*BUTIR TUGAS 1*.
Jawab pertanyaan berikut berdasarkan teks tentang kelompok pengingkar perkara ghaib:
(a) Kitab apa yang ditulis oleh Ibnu Arabi At-Tha`i?
(b) Pemikiran siapa yang dianut oleh Ahlul wahmi wat takhyil?
(c) Apa nama kelompok ketiga?
*BUTIR TUGAS 2*. Cantumkan setiap baris entri yang mengandung kata "Find". Huruf besar dan huruf kecil dibedakan.

*TEKS SUMBER*.
Nyaris, sikap mengedepankan
akal daripada dalil sam’i baik dari Al-Qur`an maupun hadits Nabi
Shallallahu ‘alaihi wa sallam menjadi simbol mereka. Tak pelak, akhirnya
terjerumus pula ke dalam jurang kesesatan dikarenakan pengingkaran
mereka terhadap perkara-perkara ghaib yang telah diberitakan Allah
Subhanahu wa Ta’ala dan Rasul-Nya tersebut.
Mereka terbagi menjadi tiga
kelompok3:
1. Orang-orang yang mengingkari semua perkara ghaib, termasuk adanya
Allah Subhanahu wa Ta’ala Pencipta alam semesta ini. Mereka adalah kaum
atheis (komunis) dari kalangan Dahriyyah (yang menyatakan bahwa alam
semesta ini tercipta dengan sendirinya, -pen.).
Demikian pula
orang-orang yang menapak jejak mereka dari kalangan atheis Sufi semacam
Ibnu Arabi At-Tha`i penulis kitab Fushusul Hikam dan cs-nya yang
mengklaim bahwa wujud ini hanya satu, dan hakekat wujud Allah adalah
semua yang ada di alam semesta ini (yakni menyatu dengan makhluk), yang
hakekat dari pemikiran tersebut adalah peniadaan Dzat Allah Subhanahu
wa Ta’ala.
Kemudian mereka campakkan Rasulullah Shallallahu ‘alaihi wa
sallam dan apa yang beliau bawa, dengan suatu estimasi bahwa kewalian
lebih baik dari kenabian dan khatimul auliya` (penutup para wali) lebih
utama dari khatimul anbiya` (penutup para Nabi), bahkan dari semua
Nabi.
2. Ahlul wahmi wat takhyil, yaitu orang-orang yang menyatakan
bahwasanya para Nabi telah memberitakan tentang Allah Subhanahu wa
Ta’ala, hari kiamat, surga dan neraka, bahkan malaikat, dengan gambaran
yang tidak sesuai dengan kenyataannya.
Para Nabi tersebut menggambarkan
kepada manusia (tentang semua itu) dari khayalan mereka; bahwa Allah
Subhanahu wa Ta’ala bertubuh besar, tubuh manusia akan dibangkitkan di
hari kiamat, manusia akan mendapat kenikmatan dan merasakan adzab,
padahal kenyataannya tidak demikian.
Kedustaan ini, mereka (para Nabi)
lakukan demi kamashlahatan umat, karena tidak ada cara yang lebih
mendatangkan mashlahat dalam mendakwahi mereka kecuali dengan cara
tersebut. Inilah pemikiran Ibnu Sina dan yang sejalan dengannya.
3. Ahlut tahrif wat ta`wil, yaitu orang-orang yang menyatakan
bahwasanya para Nabi tidaklah memaksudkan (baca: memberitakan) kecuali
sesuatu yang memang benar adanya, hanya saja kenyataan yang sebenarnya
dari semua itu adalah apa yang bisa dijangkau oleh akal.
Inilah
pemikiran ahli kalam dan selainnya dari kalangan Mu’tazilah,
Kullabiyyah, Salimiyyah, Karramiyyah, Syi’ah dll.

*ENTRI UNTUK DIPROSES*.
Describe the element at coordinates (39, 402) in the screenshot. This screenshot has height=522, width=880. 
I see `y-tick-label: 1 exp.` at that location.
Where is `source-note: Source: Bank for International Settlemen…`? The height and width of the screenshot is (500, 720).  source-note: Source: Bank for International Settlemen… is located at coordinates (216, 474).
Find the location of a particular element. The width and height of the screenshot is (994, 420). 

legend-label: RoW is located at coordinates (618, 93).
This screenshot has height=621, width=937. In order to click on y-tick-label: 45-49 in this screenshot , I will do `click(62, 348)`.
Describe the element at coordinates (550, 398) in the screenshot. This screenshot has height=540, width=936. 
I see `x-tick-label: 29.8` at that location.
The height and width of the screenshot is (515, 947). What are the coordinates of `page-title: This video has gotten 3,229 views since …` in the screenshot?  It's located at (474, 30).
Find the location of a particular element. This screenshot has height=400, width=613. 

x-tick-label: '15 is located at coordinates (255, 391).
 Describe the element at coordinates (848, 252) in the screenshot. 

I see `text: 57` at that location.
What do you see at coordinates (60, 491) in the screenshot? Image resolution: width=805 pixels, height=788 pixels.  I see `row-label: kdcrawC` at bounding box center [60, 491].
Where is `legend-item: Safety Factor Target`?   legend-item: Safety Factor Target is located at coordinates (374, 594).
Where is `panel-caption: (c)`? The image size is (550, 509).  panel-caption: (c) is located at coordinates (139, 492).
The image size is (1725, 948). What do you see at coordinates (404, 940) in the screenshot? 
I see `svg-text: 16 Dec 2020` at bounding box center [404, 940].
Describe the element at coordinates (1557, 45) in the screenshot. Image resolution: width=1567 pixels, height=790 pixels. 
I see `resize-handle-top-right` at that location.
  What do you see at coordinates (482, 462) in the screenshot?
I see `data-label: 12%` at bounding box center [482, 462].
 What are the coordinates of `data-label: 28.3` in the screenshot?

*JAWABAN 1*.
(a) Ibnu Arabi At-Tha`i menulis kitab Fushusul Hikam.
(b) Pemikiran itu adalah pemikiran Ibnu Sina dan orang yang sejalan dengannya.
(c) Kelompok ketiga bernama Ahlut tahrif wat ta`wil.

*JAWABAN 2*.
Find the location of a particular element. The width and height of the screenshot is (994, 420). 
Find the location of a particular element. This screenshot has height=400, width=613. 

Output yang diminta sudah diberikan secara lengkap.